Stored items from a collection
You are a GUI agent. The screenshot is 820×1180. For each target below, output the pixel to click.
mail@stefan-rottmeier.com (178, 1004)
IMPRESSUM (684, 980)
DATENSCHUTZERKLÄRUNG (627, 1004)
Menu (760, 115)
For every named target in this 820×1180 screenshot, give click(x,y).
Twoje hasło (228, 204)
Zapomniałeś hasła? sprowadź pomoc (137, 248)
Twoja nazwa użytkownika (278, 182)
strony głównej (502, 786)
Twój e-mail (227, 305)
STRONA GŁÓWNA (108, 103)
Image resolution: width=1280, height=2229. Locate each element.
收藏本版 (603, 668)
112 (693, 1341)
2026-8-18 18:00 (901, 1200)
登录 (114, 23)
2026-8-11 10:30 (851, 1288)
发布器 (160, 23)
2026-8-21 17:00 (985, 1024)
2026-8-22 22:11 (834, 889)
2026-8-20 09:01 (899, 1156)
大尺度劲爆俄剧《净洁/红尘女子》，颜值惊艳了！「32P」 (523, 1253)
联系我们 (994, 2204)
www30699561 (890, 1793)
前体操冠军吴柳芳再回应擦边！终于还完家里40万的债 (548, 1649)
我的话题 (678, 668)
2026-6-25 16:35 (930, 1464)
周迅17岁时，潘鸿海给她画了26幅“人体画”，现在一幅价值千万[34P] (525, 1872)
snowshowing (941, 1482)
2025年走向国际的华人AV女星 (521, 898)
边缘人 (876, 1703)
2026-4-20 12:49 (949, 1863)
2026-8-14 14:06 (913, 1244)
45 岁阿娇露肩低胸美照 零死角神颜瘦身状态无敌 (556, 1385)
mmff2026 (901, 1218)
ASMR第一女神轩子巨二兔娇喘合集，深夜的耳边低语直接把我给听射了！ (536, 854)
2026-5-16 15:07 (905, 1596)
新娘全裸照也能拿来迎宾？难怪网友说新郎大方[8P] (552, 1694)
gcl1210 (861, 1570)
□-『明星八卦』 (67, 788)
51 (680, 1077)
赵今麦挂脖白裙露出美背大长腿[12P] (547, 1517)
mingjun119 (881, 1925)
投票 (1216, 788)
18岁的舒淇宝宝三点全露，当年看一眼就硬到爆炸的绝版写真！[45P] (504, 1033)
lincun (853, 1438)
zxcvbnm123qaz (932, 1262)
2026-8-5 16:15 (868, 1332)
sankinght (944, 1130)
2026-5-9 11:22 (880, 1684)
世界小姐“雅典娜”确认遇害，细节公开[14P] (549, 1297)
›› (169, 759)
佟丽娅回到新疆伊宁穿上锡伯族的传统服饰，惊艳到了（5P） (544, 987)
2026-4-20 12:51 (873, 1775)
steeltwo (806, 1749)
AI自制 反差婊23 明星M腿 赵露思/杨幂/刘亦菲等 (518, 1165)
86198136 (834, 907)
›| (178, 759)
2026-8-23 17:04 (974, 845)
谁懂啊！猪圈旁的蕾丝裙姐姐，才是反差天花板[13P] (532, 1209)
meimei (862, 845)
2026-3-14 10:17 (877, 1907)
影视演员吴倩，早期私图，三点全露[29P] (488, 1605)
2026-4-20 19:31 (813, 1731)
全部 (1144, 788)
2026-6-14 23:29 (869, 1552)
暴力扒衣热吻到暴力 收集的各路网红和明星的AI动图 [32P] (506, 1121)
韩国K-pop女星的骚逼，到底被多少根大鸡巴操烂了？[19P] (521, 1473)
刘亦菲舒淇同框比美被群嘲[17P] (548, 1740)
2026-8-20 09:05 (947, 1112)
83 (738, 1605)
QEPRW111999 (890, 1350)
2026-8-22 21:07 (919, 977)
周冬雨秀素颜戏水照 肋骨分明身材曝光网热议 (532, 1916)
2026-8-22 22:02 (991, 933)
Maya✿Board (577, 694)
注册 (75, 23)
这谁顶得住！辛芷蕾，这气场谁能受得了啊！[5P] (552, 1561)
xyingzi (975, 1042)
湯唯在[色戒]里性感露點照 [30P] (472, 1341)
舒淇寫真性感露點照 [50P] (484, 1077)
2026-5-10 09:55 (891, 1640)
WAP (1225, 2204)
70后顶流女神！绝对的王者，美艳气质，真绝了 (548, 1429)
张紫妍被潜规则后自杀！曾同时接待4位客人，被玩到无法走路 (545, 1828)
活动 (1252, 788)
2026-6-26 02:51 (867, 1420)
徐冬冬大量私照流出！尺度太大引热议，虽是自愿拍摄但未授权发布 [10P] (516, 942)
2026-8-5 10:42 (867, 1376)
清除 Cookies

*PROBLEM DESCRIPTION*
Write out exactly the lines above between the line with "Image resolution: width=1280, height=2229." and the line with "2026-3-14 10:17 (877, 1907)", inclusive, and nothing beyond them.

*SOLUTION BELOW*
Image resolution: width=1280, height=2229. Locate each element.
收藏本版 (603, 668)
112 (693, 1341)
2026-8-18 18:00 (901, 1200)
登录 (114, 23)
2026-8-11 10:30 (851, 1288)
发布器 (160, 23)
2026-8-21 17:00 (985, 1024)
2026-8-22 22:11 (834, 889)
2026-8-20 09:01 (899, 1156)
大尺度劲爆俄剧《净洁/红尘女子》，颜值惊艳了！「32P」 (523, 1253)
联系我们 (994, 2204)
www30699561 (890, 1793)
前体操冠军吴柳芳再回应擦边！终于还完家里40万的债 (548, 1649)
我的话题 (678, 668)
2026-6-25 16:35 (930, 1464)
周迅17岁时，潘鸿海给她画了26幅“人体画”，现在一幅价值千万[34P] (525, 1872)
snowshowing (941, 1482)
2025年走向国际的华人AV女星 (521, 898)
边缘人 (876, 1703)
2026-4-20 12:49 (949, 1863)
2026-8-14 14:06 (913, 1244)
45 岁阿娇露肩低胸美照 零死角神颜瘦身状态无敌 (556, 1385)
mmff2026 (901, 1218)
ASMR第一女神轩子巨二兔娇喘合集，深夜的耳边低语直接把我给听射了！ (536, 854)
2026-5-16 15:07 (905, 1596)
新娘全裸照也能拿来迎宾？难怪网友说新郎大方[8P] (552, 1694)
gcl1210 (861, 1570)
□-『明星八卦』 (67, 788)
51 (680, 1077)
赵今麦挂脖白裙露出美背大长腿[12P] (547, 1517)
mingjun119 (881, 1925)
投票 (1216, 788)
18岁的舒淇宝宝三点全露，当年看一眼就硬到爆炸的绝版写真！[45P] (504, 1033)
lincun (853, 1438)
zxcvbnm123qaz (932, 1262)
2026-8-5 16:15 (868, 1332)
sankinght (944, 1130)
2026-5-9 11:22 (880, 1684)
世界小姐“雅典娜”确认遇害，细节公开[14P] (549, 1297)
›› (169, 759)
佟丽娅回到新疆伊宁穿上锡伯族的传统服饰，惊艳到了（5P） (544, 987)
2026-4-20 12:51 (873, 1775)
steeltwo (806, 1749)
AI自制 反差婊23 明星M腿 赵露思/杨幂/刘亦菲等 (518, 1165)
86198136 (834, 907)
›| (178, 759)
2026-8-23 17:04 (974, 845)
谁懂啊！猪圈旁的蕾丝裙姐姐，才是反差天花板[13P] (532, 1209)
meimei (862, 845)
2026-3-14 10:17 (877, 1907)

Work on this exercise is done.